The most obvious likely loser? Trump’s favourite method of mass communication. 
 
“I imagine Twitter’s stock price is going to tank after Trump goes,” the chief investment officer of a regional asset owner quipped to AsianInvestor. The president’s ceaseless need for attention was directed almost entirely through the micro-messaging social media platform. 
 
Trump could be relied upon to tweet controversial announcements, obnoxious claims and deceitful opinions on an almost daily basis. These ginned up supporters and opposers alike; Twitter benefited greatly from a surge in ‘doomscrolling’ viewers. 
 
Indeed, media in general profited from the four-year Trump Show. A return to a semblance of normality under the less exciting Joe Biden could well mean the viewing figures of the likes of CNN, MSNBC drop off, while the subscription rates of the New York Times and Washington Post, among others, could slip downwards after some blockbuster years.  
 
Coal companies and oil explorers and possibly fracking companies, given an easy ride under the Trump administration, are also likely to see their futures looking bleaker as pollution regulations become tougher. 
 
Gunmakers are one set of companies likely to benefit. Claims that “they’re coming to take your guns” have become almost a mantra for Republican politicians and the National Rifle Association upon the ascension of a Democratic president. 
 
As always, fear sells. 
 

ESG GONE MAD? 

“I don’t see value in many parts of ESG. Some of my fund managers can tell me on average that I’ve been exposed to 1.2 slaves in my investment mandate. I don’t see how that offers any return value for me whatsoever; it just seems a cost drag”

A head of private debt at an Asia Pacific pension fund was unimpressed by some of the levels of analytical depth some environmental, social and governance-conscious funds go to in their efforts to show some of the exposures of investment portfolios.

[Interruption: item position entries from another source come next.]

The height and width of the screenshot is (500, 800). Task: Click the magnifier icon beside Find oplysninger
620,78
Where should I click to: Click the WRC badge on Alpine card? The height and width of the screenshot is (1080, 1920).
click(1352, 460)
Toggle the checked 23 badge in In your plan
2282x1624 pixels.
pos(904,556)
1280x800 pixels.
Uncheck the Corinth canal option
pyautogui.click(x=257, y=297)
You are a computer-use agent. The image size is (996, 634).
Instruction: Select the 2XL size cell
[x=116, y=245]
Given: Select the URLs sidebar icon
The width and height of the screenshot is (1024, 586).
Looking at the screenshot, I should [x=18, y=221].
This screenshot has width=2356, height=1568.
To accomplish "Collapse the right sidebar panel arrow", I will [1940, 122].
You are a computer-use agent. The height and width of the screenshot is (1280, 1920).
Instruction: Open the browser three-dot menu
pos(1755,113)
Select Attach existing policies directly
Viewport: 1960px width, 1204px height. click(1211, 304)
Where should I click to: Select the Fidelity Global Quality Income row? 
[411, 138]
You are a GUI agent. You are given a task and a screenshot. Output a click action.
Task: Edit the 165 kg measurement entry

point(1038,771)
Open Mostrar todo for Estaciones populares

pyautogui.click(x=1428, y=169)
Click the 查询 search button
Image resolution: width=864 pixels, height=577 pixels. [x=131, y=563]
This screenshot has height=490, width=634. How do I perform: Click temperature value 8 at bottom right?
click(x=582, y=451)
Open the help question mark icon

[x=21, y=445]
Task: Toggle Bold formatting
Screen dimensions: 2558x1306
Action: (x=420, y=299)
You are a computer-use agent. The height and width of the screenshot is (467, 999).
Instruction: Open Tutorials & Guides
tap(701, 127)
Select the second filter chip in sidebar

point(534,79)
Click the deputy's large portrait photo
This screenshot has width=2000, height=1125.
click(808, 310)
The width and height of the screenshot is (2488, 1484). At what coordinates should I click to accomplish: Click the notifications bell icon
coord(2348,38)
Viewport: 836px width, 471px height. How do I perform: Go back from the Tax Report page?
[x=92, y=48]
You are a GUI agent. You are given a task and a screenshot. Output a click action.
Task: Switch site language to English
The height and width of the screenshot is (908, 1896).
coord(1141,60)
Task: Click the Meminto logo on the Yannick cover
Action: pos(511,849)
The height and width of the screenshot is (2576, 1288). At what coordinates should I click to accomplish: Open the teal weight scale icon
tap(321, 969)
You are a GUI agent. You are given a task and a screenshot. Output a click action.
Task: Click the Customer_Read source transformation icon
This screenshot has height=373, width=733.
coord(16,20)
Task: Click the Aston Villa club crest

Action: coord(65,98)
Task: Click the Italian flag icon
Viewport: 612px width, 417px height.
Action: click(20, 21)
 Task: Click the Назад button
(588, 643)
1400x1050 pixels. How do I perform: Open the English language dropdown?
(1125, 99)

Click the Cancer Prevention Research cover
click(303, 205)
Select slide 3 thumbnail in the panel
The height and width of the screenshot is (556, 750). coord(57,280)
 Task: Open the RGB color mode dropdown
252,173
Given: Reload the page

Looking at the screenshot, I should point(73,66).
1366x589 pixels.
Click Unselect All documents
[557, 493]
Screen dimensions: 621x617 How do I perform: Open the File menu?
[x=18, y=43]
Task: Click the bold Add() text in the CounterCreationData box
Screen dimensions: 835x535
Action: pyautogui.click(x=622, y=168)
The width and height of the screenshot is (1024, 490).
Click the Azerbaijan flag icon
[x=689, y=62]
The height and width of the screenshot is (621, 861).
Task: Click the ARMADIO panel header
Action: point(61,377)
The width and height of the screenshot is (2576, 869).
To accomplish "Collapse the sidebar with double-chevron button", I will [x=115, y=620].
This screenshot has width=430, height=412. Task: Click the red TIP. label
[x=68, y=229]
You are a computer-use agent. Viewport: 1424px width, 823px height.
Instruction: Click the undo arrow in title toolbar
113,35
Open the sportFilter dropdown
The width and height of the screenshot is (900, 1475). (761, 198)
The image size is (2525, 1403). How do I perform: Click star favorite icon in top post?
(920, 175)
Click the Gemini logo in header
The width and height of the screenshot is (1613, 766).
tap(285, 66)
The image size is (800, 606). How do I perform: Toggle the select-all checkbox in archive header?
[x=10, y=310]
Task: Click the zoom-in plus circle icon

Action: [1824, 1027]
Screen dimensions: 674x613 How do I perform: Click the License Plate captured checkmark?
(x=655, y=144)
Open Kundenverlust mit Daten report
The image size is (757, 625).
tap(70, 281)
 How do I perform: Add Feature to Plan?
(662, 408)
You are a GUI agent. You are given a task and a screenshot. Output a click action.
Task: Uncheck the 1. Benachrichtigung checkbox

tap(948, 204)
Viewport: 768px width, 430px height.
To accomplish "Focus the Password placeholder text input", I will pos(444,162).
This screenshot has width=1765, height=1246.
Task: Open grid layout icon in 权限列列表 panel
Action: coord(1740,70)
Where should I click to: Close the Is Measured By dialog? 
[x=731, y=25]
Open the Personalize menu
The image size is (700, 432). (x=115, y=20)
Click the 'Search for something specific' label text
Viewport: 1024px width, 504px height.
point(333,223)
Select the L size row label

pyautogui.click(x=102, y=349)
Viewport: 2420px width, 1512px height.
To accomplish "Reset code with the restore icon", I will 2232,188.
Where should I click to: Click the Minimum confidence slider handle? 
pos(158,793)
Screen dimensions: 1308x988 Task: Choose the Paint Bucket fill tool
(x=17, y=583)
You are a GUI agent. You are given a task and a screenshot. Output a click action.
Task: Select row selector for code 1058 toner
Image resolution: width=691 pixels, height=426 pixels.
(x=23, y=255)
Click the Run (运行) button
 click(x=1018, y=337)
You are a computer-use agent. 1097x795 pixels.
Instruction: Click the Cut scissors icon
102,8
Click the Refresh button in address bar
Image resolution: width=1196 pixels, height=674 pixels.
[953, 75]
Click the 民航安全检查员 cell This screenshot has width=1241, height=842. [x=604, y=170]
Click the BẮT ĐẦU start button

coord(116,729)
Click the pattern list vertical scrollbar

REVAMPING VALUE INVESTING?
 
Value-focused stock funds have had a notoriously poor run over the nine years. 
 
The big, safe, comfortable brands that famed US investment manager Berkshire Hathaway and others liked to buy at prices lower than their asset value fell increasingly out of favour as disruptive technology companies began stealing their lunch, or – in the case of fossil fuel producers – suffered from a turn to sustainability. 
 
This decline was compounded by Covid-19, which hammered airlines, tourism companies, banks (defaults and bankruptcies are on the rise), property firms and – again – energy businesses. 
 
Instead, online e-commerce companies, gaming firms and logistics companies have benefited from the stay-at-home mandates of western nations. They already enjoyed more favour, courtesy of their intangible value – research and development, algorithms, smart branding. These have been hard for value investors to effectively model. Indeed, many such investments are recorded as balance sheet costs.  
 
Are so-called ‘value’ companies now sufficiently cheap that they could rebound? Yes. But not all. 
 
The distribution of vaccines in 2021 will hopefully allow people to start eating out more, buy some clothes, catch a show, or go on holiday. That should benefit some traditional, cyclical and asset-heavy value companies. 
 
But in truth, it will likely take two years or more for consumption returns to 2019 level. The trick for investors will be to spot value companies with fundamentally healthy business models, versus firms that have been mortally wounded by e-commerce. 
 
Avoiding the latter will be vital. The end of Covid-19 is finally in sight, but more high street retailers, entertainment groups, airlines and energy firms are likely to end up among its victims before it recedes.